== Segment start ==

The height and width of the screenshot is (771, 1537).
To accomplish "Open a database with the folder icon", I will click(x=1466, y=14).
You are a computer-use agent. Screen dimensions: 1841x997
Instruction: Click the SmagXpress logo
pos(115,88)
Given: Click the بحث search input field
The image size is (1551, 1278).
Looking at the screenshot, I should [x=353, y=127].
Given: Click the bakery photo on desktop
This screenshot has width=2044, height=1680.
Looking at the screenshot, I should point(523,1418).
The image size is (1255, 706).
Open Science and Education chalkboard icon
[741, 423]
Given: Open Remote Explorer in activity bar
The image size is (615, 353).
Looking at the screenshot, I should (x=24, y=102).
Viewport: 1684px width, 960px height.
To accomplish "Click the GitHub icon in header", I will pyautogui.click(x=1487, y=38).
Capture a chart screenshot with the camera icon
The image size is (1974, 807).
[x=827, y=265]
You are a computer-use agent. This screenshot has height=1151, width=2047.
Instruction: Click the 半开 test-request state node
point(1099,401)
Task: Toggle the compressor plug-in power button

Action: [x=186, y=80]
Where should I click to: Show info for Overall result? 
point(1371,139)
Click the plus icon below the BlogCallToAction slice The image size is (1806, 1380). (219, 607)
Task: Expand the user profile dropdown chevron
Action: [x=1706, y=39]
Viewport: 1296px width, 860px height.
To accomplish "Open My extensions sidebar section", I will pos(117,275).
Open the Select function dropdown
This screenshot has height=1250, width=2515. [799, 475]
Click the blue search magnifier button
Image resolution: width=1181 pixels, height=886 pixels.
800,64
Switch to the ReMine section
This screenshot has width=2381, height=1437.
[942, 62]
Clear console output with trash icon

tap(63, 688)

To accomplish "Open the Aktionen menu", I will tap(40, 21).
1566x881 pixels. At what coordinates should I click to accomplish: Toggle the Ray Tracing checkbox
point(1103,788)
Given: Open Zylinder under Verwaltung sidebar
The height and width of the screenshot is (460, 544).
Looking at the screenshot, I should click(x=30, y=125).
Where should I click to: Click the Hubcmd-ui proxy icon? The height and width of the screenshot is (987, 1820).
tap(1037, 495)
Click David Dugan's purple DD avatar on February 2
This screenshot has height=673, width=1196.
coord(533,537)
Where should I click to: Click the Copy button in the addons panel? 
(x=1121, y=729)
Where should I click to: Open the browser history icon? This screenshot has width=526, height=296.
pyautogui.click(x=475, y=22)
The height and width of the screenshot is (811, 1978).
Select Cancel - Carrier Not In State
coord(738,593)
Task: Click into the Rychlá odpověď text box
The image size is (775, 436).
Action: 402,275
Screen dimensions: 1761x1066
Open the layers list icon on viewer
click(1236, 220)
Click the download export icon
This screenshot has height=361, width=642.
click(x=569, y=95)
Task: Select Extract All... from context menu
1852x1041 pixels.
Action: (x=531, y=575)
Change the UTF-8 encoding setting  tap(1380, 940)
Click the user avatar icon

== Segment end ==

Prompt
Each line of the data that has the string "dimensions" should be returned.

Output of the task
You are a computer-use agent. Screen dimensions: 1841x997
Screen dimensions: 1761x1066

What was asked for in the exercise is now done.